→ TASK DIRECTIONS: Once the images are set aside, print the remaining lines below exactly.

→ PROVIDED ENTRIES:
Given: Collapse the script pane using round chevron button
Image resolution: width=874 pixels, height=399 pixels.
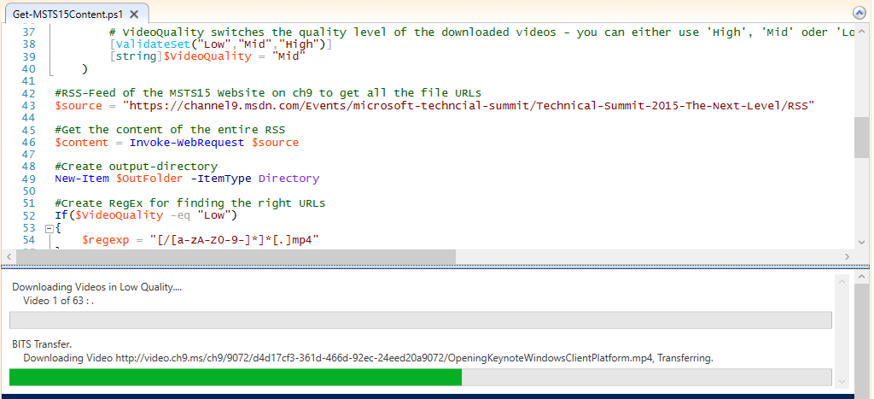Looking at the screenshot, I should [x=859, y=13].
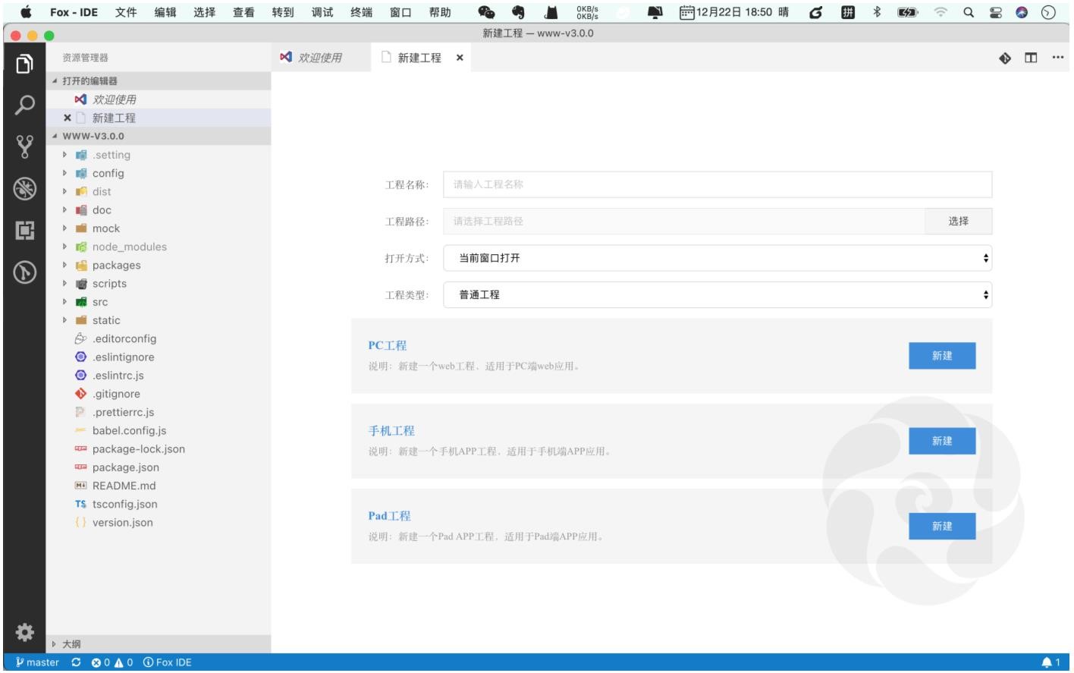This screenshot has height=673, width=1074.
Task: Close the 新建工程 tab
Action: 460,58
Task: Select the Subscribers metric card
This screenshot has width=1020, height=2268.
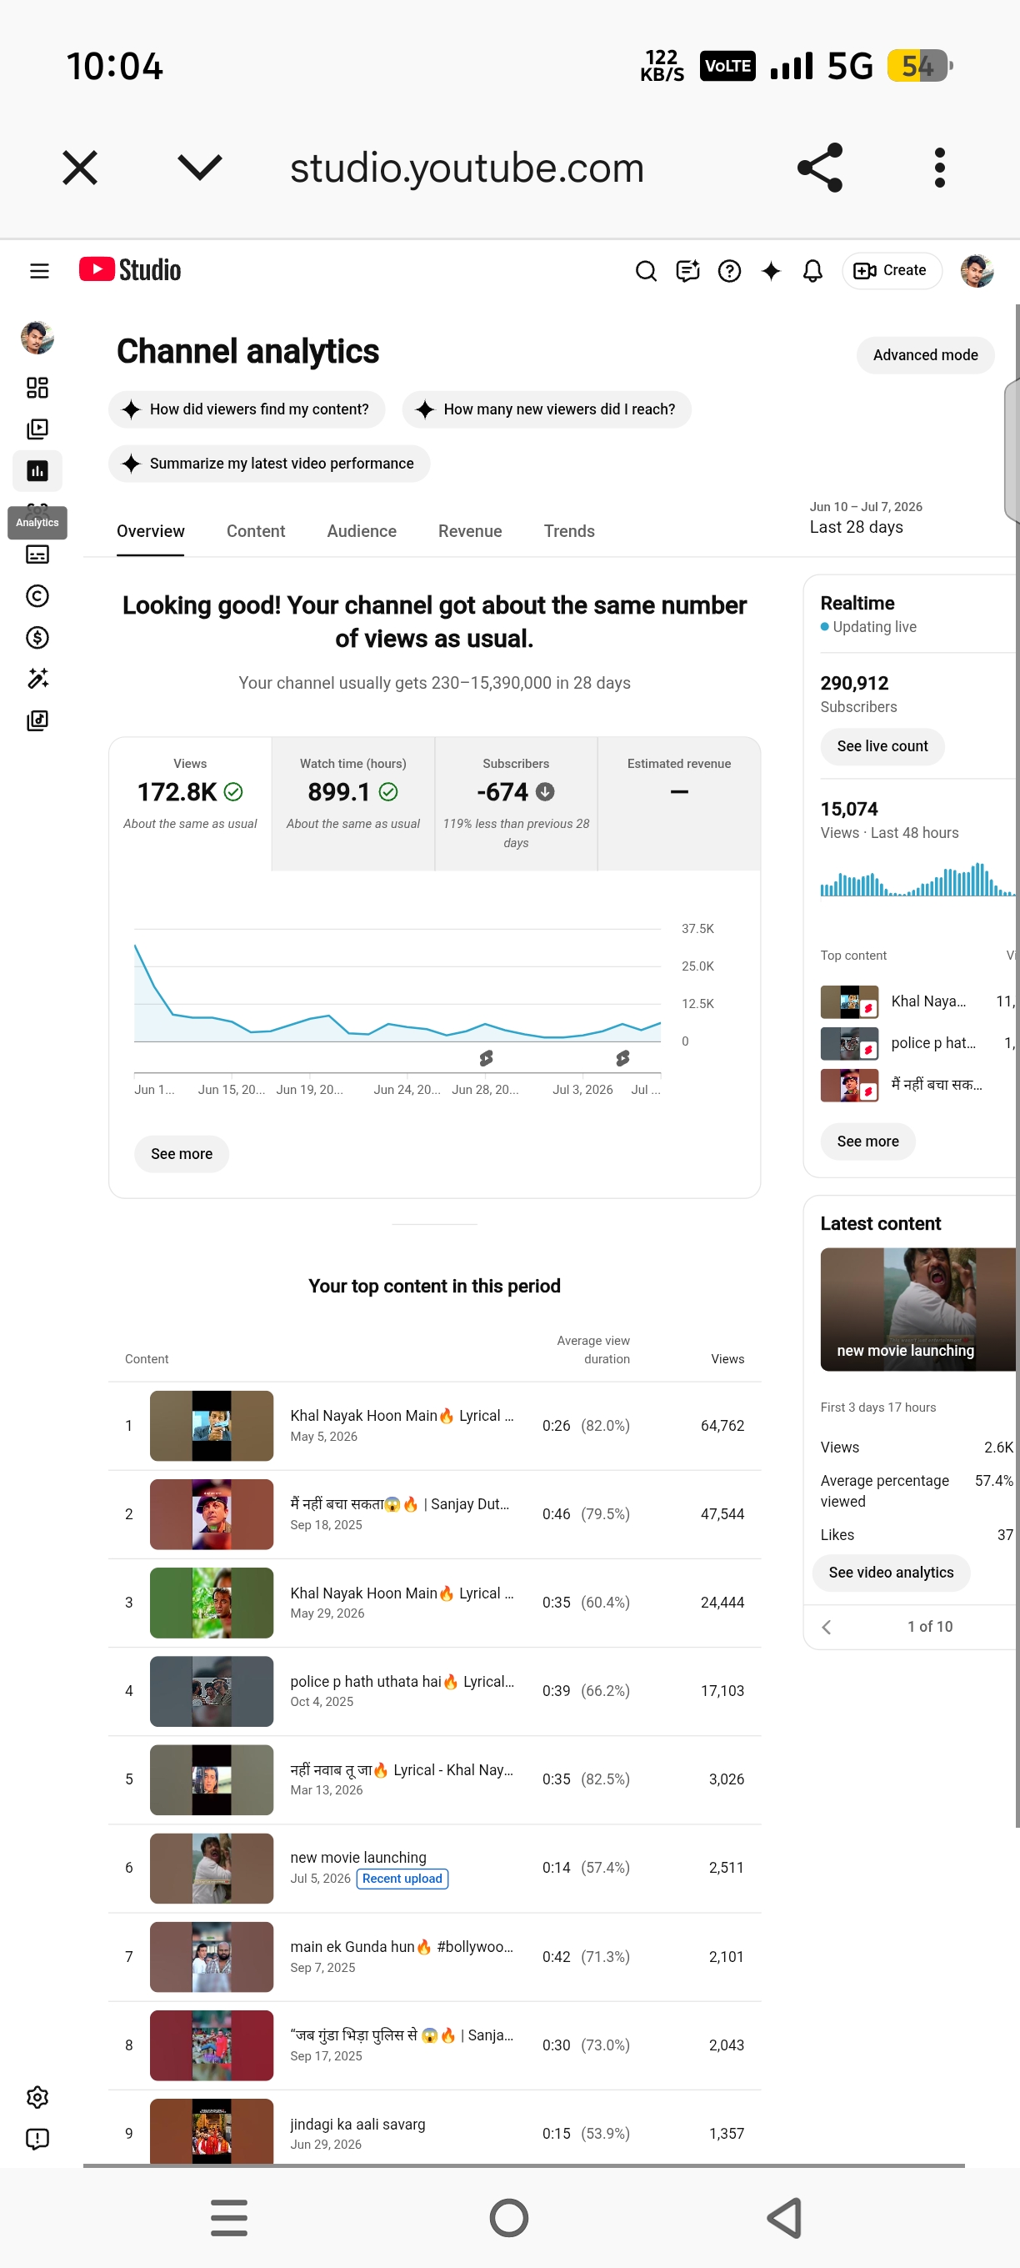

→ TASK OUTPUT:
Given: Collapse the script pane using round chevron button
Image resolution: width=874 pixels, height=399 pixels.
Looking at the screenshot, I should [x=859, y=13].
This screenshot has height=673, width=1074.
Task: Close the 新建工程 tab
Action: 460,58
Task: Select the Subscribers metric card
This screenshot has width=1020, height=2268.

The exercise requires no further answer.